*WRITTEN TASK 1:* From the attorney's fees passage below, return the stretch from "We agree with" through "e.g., Anchorage v.", copied word for word.

*PROVIDED TEXT:*
— begin —
We agree with the State that, under certain
circumstances, public interest litigants who prevail at trial
should not recover fees for post-trial proceedings in which they
do not prevail. Our decision to grant public interest litigants
full reasonable fees was designed to reward the successful
"private attorney general"and to encourage meritorious claims
that otherwise might not be brought. See, e.g., Anchorage v.
McCabe, 568 P.2d 986, 993-94 (Alaska 1977). However, the rule
was not intended to give such litigants carte blanche to litigate
post-trial with the knowledge that they can recover fees
regardless of whether they prevail.
In this case, however, we conclude that plaintiffs
should be allowed to recover for post-trial proceedings. All of
the fees sought by plaintiffs relate to attorney services
performed before a final judgment was entered in the trial court.
Under Civil Rule 82 attorney's fees are allowed a prevailing
party as a matter of course for services rendered up to the time
of the final judgment. The state's attempt to divide this case
into pre- and post-trial proceedings ignores the fact that all of
the proceedings preceded the final judgment and are thus within
the explicit coverage of Civil Rule 82.
Plaintiffs' work on remand and post-remand was related
to their work in having the Governor's plan held
unconstitutional. They were understandably reluctant to bow out
at the remedy stage and leave the preparation of a remedial plan
to the State. In fact, both the superior court and this court
recognized the propriety of plaintiffs' ongoing participation in
the superior court's development of an interim plan. This
court's order of June 8 provided in part:
5. Procedures and schedules regarding
the submission of proposed interim plans by
the parties and objections to the interim
plan formulated by the superior court shall
be established by order of the superior
In accordance with this directive the superior court ordered the
parties to submit proposed orders relative to scheduling, the use
of experts and/or masters in drafting the interim plan, and
comments on whether or not the Eastern and Western Aleutians
could be unified in one district consistent with the Federal
Voting Rights Act.
— end —
*WRITTEN TASK 2:* Can you rewrite the stretch of the rows below, from the line containing "Screen dimensions: 1211x632" through the line containing "[x=1992, y=143]", as a JSON list of strings with one string per line and blank lines left out?

*INPUT:*
— begin —
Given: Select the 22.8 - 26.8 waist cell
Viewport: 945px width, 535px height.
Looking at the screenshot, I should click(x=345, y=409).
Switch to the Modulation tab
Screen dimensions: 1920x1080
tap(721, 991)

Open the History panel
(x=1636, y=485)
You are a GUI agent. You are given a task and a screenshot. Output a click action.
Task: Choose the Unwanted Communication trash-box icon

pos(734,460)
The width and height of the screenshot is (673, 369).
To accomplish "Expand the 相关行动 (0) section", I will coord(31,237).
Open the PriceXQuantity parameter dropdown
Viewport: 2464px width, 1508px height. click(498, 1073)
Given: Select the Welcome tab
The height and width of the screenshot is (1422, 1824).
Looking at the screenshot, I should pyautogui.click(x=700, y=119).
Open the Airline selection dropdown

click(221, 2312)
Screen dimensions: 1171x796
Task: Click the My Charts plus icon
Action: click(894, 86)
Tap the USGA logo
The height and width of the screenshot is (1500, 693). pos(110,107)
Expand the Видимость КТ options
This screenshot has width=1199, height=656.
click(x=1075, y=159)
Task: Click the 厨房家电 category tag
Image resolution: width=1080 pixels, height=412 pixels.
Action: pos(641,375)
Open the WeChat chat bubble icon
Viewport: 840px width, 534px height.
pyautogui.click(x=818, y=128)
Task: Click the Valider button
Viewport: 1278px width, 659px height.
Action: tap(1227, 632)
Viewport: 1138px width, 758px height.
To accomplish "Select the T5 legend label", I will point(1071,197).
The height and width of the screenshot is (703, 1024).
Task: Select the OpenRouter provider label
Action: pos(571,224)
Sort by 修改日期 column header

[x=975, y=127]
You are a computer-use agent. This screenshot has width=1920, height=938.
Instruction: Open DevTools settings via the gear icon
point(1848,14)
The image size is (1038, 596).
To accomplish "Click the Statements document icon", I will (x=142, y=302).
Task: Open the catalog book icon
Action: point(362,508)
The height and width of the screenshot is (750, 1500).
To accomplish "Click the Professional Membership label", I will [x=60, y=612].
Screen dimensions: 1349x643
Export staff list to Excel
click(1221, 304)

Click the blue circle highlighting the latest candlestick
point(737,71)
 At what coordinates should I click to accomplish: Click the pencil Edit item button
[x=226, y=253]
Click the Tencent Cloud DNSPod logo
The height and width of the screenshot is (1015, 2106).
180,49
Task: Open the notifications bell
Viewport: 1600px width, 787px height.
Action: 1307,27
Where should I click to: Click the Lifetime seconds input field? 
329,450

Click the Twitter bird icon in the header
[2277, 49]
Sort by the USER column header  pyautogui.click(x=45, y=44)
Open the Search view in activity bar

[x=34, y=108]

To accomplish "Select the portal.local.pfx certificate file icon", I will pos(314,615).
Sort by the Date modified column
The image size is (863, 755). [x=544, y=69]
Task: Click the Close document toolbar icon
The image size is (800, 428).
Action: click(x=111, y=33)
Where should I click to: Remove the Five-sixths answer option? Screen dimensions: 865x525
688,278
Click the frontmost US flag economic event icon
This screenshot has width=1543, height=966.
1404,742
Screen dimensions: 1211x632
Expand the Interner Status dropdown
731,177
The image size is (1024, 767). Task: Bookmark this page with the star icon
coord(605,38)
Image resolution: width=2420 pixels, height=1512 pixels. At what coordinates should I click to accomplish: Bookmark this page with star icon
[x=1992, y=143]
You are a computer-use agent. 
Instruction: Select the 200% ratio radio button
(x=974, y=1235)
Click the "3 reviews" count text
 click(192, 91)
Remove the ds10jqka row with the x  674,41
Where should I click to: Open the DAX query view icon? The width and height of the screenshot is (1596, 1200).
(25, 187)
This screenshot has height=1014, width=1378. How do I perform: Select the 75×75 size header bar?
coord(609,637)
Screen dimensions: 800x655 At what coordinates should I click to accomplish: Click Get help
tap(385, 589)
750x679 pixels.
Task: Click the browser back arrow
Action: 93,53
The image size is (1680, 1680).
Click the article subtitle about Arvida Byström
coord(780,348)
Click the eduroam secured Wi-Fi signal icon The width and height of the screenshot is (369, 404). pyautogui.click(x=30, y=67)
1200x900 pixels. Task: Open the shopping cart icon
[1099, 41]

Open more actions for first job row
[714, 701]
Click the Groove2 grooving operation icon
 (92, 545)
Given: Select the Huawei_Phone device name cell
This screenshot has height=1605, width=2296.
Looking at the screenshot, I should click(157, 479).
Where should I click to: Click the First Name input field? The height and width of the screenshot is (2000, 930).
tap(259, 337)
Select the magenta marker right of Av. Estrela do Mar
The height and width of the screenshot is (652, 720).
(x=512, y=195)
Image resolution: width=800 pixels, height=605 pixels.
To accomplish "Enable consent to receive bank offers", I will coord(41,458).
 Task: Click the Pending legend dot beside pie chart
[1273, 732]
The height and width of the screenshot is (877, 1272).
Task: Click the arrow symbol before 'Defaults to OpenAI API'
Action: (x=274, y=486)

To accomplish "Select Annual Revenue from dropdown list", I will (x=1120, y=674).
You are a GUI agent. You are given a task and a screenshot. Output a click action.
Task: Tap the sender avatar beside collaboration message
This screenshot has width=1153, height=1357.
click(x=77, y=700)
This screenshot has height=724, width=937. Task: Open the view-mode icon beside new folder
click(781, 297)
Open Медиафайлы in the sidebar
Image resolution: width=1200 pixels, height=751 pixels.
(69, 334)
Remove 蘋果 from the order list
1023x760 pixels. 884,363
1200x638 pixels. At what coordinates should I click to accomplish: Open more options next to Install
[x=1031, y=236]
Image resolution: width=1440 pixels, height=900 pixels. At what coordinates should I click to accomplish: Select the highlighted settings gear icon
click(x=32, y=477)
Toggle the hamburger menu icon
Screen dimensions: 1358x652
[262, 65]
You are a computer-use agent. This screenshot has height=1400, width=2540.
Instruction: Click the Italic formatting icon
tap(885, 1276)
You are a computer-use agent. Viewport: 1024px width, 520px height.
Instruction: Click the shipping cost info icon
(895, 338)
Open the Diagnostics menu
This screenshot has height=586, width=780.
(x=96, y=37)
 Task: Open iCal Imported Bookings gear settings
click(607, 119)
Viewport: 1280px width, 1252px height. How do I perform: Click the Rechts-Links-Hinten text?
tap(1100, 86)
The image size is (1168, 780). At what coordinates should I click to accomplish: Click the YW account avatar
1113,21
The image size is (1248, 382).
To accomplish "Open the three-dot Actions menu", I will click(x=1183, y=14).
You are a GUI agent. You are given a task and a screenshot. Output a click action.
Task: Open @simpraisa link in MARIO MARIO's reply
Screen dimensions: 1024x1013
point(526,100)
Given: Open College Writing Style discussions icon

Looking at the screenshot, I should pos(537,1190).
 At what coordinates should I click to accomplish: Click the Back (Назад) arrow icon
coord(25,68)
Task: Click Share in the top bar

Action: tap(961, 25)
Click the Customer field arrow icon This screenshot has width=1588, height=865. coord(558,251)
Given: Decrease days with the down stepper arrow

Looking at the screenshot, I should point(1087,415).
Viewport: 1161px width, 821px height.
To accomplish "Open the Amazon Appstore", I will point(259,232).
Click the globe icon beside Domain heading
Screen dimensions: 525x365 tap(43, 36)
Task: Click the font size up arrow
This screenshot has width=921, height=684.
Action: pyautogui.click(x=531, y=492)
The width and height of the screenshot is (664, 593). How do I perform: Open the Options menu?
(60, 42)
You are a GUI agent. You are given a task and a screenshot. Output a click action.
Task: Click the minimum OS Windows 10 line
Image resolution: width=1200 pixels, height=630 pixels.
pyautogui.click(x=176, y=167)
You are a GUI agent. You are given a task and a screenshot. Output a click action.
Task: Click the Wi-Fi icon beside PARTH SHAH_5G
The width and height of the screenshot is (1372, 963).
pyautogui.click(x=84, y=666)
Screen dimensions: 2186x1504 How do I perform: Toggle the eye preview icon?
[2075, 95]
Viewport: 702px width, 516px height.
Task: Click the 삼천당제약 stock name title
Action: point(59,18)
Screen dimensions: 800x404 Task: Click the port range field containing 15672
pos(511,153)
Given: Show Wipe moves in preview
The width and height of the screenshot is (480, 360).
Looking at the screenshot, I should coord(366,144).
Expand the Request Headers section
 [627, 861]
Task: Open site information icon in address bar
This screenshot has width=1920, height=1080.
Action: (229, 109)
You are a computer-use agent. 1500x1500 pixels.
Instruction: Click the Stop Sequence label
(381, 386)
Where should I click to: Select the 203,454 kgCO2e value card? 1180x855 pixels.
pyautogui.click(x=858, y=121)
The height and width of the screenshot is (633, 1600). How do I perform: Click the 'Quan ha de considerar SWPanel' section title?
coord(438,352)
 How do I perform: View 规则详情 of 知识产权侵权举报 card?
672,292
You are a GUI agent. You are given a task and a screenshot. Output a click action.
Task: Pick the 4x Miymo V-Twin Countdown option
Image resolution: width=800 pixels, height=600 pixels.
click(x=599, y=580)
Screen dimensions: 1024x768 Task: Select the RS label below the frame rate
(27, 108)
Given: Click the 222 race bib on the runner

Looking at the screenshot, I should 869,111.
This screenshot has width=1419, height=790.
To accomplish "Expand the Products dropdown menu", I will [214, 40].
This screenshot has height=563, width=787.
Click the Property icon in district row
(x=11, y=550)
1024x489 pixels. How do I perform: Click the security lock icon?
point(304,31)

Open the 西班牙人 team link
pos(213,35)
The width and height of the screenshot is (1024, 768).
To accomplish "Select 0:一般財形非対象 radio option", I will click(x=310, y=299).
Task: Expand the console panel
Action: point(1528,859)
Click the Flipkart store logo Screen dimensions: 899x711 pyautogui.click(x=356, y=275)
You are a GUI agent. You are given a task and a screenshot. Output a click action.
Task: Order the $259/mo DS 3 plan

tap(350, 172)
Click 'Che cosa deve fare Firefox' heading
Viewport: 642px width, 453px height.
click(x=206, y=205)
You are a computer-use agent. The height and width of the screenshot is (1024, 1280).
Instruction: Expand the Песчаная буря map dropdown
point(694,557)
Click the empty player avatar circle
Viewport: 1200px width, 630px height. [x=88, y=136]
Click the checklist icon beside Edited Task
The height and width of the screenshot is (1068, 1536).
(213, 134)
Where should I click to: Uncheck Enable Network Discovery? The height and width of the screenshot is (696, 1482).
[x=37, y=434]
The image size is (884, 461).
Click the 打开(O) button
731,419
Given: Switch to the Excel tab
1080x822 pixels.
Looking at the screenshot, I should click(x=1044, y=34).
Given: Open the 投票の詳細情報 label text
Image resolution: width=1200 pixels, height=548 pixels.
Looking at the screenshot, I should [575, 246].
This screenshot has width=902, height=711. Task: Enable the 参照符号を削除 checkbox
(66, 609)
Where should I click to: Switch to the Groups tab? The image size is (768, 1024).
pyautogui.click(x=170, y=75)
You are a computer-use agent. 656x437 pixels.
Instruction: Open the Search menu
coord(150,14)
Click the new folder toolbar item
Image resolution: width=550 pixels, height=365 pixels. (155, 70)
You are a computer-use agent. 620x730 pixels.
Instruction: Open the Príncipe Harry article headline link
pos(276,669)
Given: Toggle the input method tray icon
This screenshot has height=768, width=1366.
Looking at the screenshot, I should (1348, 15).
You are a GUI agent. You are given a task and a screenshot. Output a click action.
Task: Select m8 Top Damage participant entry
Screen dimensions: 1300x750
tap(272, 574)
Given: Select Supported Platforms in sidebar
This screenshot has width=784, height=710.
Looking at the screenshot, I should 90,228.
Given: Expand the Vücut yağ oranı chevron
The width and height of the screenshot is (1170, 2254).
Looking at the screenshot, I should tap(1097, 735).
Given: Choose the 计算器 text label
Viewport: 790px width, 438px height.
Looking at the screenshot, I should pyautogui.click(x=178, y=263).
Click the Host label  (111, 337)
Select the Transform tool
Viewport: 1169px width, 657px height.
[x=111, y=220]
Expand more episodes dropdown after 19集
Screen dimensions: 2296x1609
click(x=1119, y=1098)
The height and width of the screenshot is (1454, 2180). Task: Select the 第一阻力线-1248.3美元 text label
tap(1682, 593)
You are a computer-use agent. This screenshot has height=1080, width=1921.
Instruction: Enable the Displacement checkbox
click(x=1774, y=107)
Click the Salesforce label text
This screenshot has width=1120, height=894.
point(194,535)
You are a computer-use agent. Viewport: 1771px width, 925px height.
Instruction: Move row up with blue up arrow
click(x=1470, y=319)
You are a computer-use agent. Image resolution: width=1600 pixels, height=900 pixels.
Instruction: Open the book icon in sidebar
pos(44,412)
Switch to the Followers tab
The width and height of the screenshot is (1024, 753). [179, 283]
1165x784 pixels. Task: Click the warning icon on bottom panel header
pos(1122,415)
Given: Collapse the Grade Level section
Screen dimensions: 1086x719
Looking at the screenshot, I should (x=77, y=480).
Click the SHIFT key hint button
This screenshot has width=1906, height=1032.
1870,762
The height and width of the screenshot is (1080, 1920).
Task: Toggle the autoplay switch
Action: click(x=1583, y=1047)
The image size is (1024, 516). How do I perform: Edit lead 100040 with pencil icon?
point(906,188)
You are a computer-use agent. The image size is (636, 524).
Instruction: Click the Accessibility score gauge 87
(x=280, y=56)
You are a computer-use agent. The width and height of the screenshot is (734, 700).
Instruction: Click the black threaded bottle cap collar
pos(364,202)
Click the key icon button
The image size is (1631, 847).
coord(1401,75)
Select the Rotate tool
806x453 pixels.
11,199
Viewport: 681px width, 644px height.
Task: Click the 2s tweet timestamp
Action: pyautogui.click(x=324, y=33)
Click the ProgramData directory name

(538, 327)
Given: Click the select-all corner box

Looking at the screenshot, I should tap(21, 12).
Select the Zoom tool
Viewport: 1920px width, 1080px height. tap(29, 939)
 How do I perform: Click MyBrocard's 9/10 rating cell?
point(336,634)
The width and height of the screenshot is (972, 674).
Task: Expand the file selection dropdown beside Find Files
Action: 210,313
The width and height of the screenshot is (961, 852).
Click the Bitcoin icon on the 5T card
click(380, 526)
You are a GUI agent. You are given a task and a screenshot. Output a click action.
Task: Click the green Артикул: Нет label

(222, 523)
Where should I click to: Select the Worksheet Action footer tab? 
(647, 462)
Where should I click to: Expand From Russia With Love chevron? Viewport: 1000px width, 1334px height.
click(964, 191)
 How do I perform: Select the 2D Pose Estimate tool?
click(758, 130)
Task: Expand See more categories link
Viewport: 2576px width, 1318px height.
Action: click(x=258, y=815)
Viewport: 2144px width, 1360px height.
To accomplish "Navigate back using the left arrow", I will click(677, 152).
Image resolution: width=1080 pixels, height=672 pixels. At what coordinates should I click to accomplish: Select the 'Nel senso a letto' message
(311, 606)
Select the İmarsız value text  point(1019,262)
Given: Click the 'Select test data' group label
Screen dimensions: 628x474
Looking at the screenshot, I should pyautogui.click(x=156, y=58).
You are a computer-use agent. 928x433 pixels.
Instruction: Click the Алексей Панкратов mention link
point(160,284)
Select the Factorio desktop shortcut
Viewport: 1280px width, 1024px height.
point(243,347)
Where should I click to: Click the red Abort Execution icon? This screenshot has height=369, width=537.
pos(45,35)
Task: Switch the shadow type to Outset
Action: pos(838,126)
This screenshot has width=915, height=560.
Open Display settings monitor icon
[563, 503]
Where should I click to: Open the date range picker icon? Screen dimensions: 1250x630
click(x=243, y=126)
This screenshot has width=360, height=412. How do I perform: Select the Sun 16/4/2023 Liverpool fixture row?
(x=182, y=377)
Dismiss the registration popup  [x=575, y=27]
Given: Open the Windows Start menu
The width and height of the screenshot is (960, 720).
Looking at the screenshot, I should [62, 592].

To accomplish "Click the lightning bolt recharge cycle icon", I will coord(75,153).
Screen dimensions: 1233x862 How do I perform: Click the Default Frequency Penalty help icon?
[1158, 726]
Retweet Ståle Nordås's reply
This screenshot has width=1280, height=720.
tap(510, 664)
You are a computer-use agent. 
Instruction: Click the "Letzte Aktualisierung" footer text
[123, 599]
— end —
*EXERCISE RESPONSE 1:*
We agree with the State that, under certain
circumstances, public interest litigants who prevail at trial
should not recover fees for post-trial proceedings in which they
do not prevail. Our decision to grant public interest litigants
full reasonable fees was designed to reward the successful
"private attorney general"and to encourage meritorious claims
that otherwise might not be brought. See, e.g., Anchorage v.

*EXERCISE RESPONSE 2:*
[
  "Screen dimensions: 1211x632",
  "Expand the Interner Status dropdown",
  "731,177",
  "The image size is (1024, 767). Task: Bookmark this page with the star icon",
  "coord(605,38)",
  "Image resolution: width=2420 pixels, height=1512 pixels. At what coordinates should I click to accomplish: Bookmark this page with star icon",
  "[x=1992, y=143]"
]